The precise date of broadcast for this text has not been determined. It was most likely written during the second half of 1930. A catalog, found in the Benjamin archive, of an exhibition entitled “Die Alt-Berliner Post” [The Mail in Old Berlin], which took place between May 23 and August 3, 1930, suggests the end of May as the earliest “Postage Stamp Swindles” could have been created.

Schiller-Lerg speculates that “Postage Stamp Swindles” might have been broadcast from Berlin on January 16, 1931, a date for which the Funkstunde announced an untitled broadcast by Benjamin (Walter Benjamin und der Rundfunk, 165).

1 Benjamin refers to three stamp catalogs and reference works of the period: Senfs Illustriertes Briefmarken Journal, Michel Briefmarken Katalog, and Paul Kohls Briefmarken Handbuch.

2 The German mistakenly gives 1778 as the date here.

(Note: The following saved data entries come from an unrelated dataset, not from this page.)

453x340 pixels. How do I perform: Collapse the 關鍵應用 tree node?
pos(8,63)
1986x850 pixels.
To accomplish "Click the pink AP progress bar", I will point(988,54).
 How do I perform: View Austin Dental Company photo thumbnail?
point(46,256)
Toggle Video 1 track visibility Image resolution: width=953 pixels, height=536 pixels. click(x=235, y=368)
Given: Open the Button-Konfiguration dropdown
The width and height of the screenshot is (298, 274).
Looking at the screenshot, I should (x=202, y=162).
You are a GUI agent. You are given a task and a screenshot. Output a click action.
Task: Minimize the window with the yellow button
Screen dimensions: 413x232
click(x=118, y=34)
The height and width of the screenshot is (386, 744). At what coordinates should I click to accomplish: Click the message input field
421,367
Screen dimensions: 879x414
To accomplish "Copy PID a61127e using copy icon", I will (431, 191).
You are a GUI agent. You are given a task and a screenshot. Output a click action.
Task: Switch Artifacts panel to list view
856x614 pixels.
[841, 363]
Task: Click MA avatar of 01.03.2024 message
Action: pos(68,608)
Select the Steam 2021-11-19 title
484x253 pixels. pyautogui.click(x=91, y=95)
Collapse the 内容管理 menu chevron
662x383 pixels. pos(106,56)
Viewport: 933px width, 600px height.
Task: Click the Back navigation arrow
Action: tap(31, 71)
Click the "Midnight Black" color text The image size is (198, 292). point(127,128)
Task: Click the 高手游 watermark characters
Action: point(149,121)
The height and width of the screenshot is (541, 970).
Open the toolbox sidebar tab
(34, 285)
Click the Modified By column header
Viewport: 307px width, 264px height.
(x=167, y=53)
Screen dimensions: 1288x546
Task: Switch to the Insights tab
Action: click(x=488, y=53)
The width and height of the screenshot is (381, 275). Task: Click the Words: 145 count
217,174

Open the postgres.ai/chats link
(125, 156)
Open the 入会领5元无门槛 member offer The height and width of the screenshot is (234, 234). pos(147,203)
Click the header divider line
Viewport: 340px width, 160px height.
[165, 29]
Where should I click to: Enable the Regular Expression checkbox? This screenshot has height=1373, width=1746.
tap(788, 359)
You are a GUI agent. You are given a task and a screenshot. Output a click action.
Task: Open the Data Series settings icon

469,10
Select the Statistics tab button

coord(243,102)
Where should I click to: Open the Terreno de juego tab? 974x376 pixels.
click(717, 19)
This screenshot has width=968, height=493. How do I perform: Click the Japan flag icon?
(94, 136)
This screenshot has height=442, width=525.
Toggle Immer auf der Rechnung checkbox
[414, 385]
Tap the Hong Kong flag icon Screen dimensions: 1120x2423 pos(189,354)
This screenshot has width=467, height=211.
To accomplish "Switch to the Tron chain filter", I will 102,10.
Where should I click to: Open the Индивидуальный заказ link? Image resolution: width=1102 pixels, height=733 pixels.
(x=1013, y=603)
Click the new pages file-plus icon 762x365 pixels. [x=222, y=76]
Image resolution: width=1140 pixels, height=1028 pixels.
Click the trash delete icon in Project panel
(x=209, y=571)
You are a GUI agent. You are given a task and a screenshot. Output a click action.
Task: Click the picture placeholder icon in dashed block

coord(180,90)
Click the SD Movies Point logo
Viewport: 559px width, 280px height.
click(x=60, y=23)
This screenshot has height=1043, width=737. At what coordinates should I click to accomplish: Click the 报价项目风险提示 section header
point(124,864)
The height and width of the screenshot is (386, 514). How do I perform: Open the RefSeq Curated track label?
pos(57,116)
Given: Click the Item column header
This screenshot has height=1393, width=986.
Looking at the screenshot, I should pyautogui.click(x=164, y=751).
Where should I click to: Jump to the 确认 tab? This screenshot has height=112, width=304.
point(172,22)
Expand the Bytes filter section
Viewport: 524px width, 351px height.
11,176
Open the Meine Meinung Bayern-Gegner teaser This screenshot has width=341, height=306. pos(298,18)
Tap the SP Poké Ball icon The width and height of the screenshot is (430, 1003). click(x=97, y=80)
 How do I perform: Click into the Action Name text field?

The La Renotière collection, owned by Philipp Ferrari de la Renotière (1850–1917), was bolstered by his 1878 purchase of the one-cent stamp, “Black on Magenta” of British Guiana. This stamp was valued in 2014 at $20 million.

3 A work with this title by Paul Ohrt has not been found. Ohrt is the author of Handbuch aller bekannten Neudrucke [Handbook of All Known Reprints] (1906–1938).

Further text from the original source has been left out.